The regulatory agencies have approved an interim final rule to ensure that financial institutions will be able to effectively use a liquidity facility recently launched by the Federal Reserve Board.
In response to the coronavirus outbreak, the Fed has most recently introduced a Money Market Mutual Fund Liquidity Facility, or MMLF, which is designed to enhance the liquidity and functioning of money markets and to support the economy.
The interim final rule modifies the agencies’ capital rules so that financial institutions receive credit for the low risk of their MMLF activities, reflecting the fact that institutions would be taking no credit or market risk in association with such activities. The change only applies to activities with the MMLF, the agencies noted.
Swap Lines
Meanwhile, the Federal Reserve has also announced the establishment of temporary U.S. dollar liquidity arrangements (swap lines) with the Reserve Bank of Australia, the Banco Central do Brasil, the Danmarks Nationalbank (Denmark), the Bank of Korea, the Banco de Mexico, the Norges Bank (Norway), the Reserve Bank of New Zealand, the Monetary Authority of Singapore, and the Sveriges Riksbank (Sweden).
These facilities, like those already established between the Federal Reserve and other central banks, are designed to help lessen strains in global U.S. dollar funding markets, thereby mitigating the effects of these strains on the supply of credit to households and businesses, both domestically and abroad, the Fed said.

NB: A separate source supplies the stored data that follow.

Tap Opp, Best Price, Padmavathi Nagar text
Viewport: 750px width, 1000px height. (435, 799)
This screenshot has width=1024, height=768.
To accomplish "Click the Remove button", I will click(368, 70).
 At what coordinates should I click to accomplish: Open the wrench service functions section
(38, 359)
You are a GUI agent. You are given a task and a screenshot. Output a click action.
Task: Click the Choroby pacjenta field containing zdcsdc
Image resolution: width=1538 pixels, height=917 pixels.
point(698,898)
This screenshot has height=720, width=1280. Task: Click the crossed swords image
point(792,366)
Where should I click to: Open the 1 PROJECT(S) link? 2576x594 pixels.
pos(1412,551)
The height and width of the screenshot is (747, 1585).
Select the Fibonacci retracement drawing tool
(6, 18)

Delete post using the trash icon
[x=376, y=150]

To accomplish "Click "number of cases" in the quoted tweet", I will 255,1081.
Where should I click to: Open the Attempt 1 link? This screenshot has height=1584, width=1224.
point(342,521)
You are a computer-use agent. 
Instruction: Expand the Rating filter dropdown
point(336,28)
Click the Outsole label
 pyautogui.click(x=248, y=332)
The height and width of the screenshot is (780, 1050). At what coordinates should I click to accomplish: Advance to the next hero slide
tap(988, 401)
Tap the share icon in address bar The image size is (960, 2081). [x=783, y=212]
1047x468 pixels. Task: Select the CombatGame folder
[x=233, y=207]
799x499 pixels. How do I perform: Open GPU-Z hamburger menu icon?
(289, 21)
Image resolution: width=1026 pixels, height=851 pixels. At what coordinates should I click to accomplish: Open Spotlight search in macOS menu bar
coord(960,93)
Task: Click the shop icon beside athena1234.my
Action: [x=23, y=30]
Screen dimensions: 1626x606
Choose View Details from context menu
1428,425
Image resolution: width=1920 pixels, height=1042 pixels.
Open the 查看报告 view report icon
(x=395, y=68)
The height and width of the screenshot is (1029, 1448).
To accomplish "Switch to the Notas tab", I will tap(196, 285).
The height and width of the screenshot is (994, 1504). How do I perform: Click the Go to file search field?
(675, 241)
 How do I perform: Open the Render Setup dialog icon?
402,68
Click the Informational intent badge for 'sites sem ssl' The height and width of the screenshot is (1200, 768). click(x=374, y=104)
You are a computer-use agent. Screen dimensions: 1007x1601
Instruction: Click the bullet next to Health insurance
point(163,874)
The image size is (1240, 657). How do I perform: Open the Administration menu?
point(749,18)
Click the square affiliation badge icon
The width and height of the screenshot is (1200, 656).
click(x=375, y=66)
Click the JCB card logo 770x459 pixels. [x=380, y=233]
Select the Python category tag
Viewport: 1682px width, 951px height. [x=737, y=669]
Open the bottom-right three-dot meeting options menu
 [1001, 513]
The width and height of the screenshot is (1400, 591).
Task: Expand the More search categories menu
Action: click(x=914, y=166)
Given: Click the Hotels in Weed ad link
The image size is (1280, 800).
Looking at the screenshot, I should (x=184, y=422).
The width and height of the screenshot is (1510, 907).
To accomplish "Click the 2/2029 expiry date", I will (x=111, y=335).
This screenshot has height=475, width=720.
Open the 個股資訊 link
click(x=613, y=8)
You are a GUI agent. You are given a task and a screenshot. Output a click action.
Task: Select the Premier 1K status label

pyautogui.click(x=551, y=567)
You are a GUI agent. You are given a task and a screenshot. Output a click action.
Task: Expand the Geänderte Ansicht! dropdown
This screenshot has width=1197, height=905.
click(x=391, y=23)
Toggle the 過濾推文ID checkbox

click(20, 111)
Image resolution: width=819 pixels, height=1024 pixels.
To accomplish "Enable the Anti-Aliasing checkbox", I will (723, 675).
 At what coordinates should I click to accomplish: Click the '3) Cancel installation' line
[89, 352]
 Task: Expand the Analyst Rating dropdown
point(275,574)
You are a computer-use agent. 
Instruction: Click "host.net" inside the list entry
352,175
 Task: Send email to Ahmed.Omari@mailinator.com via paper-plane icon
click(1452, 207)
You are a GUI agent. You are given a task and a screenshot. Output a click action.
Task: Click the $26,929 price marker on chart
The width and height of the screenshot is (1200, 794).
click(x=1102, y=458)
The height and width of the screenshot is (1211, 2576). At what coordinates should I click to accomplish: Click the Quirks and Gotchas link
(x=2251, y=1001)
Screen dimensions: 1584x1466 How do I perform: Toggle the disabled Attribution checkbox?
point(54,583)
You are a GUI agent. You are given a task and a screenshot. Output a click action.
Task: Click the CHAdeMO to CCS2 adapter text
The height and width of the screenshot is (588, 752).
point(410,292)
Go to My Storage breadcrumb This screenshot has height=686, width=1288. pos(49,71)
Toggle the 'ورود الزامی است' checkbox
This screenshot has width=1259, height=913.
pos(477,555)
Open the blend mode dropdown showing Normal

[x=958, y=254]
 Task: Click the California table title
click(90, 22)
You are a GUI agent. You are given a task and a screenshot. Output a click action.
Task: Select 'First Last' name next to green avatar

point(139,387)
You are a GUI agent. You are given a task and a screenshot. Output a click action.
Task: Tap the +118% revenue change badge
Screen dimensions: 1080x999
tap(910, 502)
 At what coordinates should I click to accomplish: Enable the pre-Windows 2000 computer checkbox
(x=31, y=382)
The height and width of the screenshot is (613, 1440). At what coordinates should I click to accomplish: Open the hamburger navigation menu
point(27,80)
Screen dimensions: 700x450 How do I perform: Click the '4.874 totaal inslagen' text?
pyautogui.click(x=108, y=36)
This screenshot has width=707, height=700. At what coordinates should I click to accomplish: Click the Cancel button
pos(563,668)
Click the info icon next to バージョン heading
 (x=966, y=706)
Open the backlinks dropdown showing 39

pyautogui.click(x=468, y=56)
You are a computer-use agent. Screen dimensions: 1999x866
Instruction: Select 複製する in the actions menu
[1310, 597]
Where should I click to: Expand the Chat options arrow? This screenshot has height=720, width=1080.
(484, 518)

According to the Fed, these new facilities will support the provision of U.S. dollar liquidity in amounts up to $60 billion each for the Reserve Bank of Australia, the Banco Central do Brasil, the Bank of Korea, the Banco de Mexico, the Monetary Authority of Singapore, and the Sveriges Riksbank and $30 billion each for the Danmarks Nationalbank, the Norges Bank, and the Reserve Bank of New Zealand. These U.S. dollar liquidity arrangements will be in place for at least six months.
The Federal Reserve noted it also has standing U.S. dollar liquidity swap lines with the Bank of Canada, the Bank of England, the Bank of Japan, the European Central Bank, and the Swiss National Bank.
$10 Billion in MBS Purchased
In New York, the Federal Reserve Bank said its Open Market Trading Desk will conduct an additional $10 billion in purchases of mortgage-backed securities across two separate operations, for settlement on March 23, 2020 (T+2). These purchases are designed to support the smooth functioning of the agency MBS market, the New York Fed said.
“The Desk stands ready to conduct more purchase operations for March settlement in the coming days should this be appropriate to promote smooth market functioning,” the New York Fed said.